Instructions to follow
Reproduce without any pictures the lines from the one that contains "Open the keyboard input indicator" through the end of the records, exactly as written.

Records for the exercise
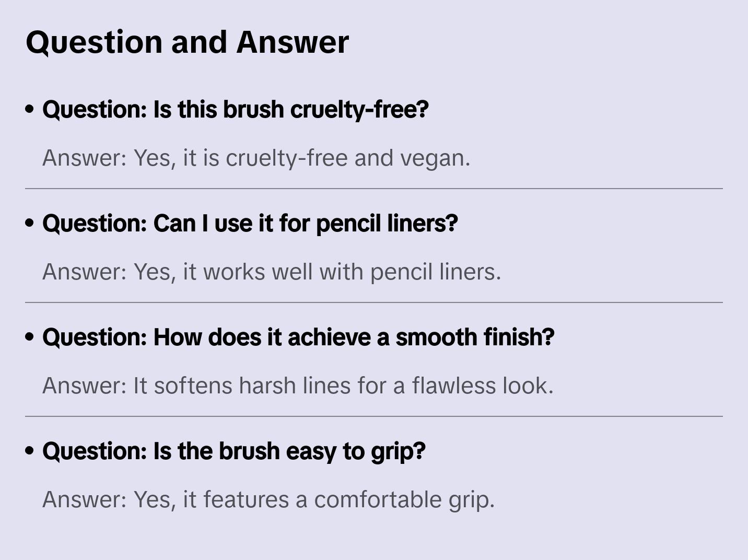This screenshot has width=748, height=560.
Task: Click the divider below the flawless look answer
Action: (x=373, y=416)
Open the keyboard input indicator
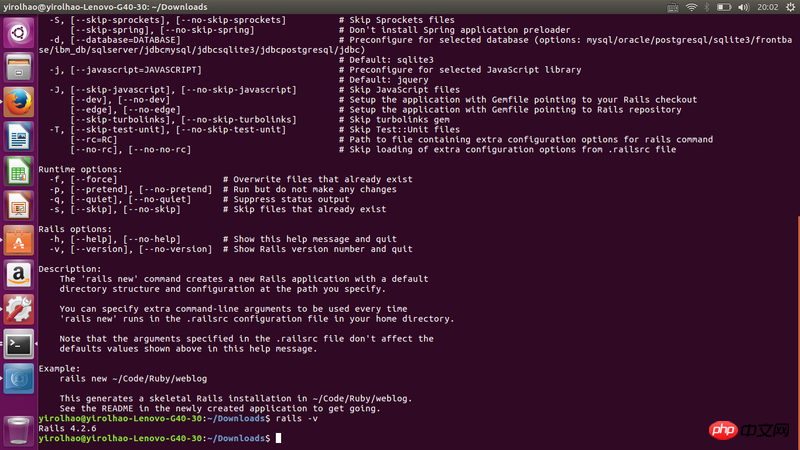Screen dimensions: 800x450 click(672, 7)
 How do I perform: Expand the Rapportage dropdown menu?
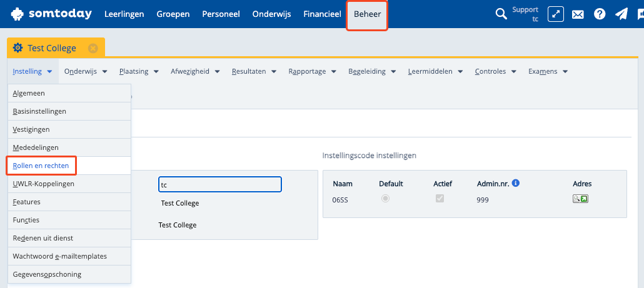pos(312,71)
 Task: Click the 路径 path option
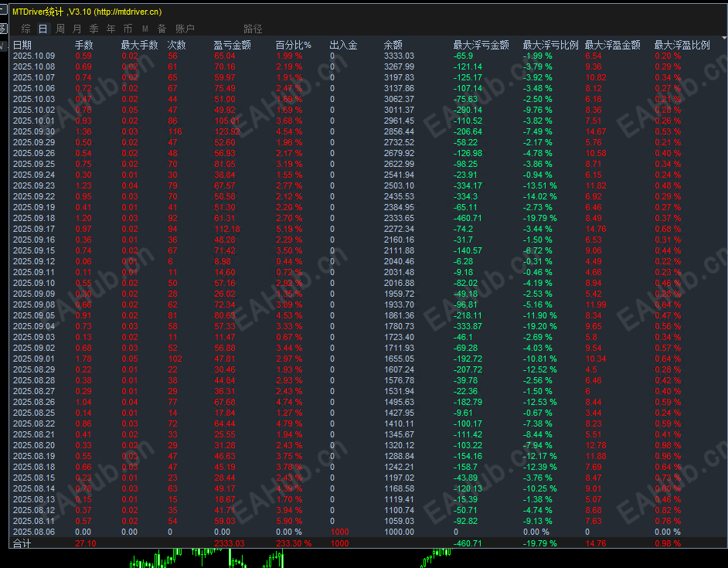pos(253,28)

Exercise response
Open the keyboard input indicator
Screen dimensions: 800x450 click(672, 7)
 How do I perform: Expand the Rapportage dropdown menu?
pos(312,71)
 Task: Click the 路径 path option
pos(253,28)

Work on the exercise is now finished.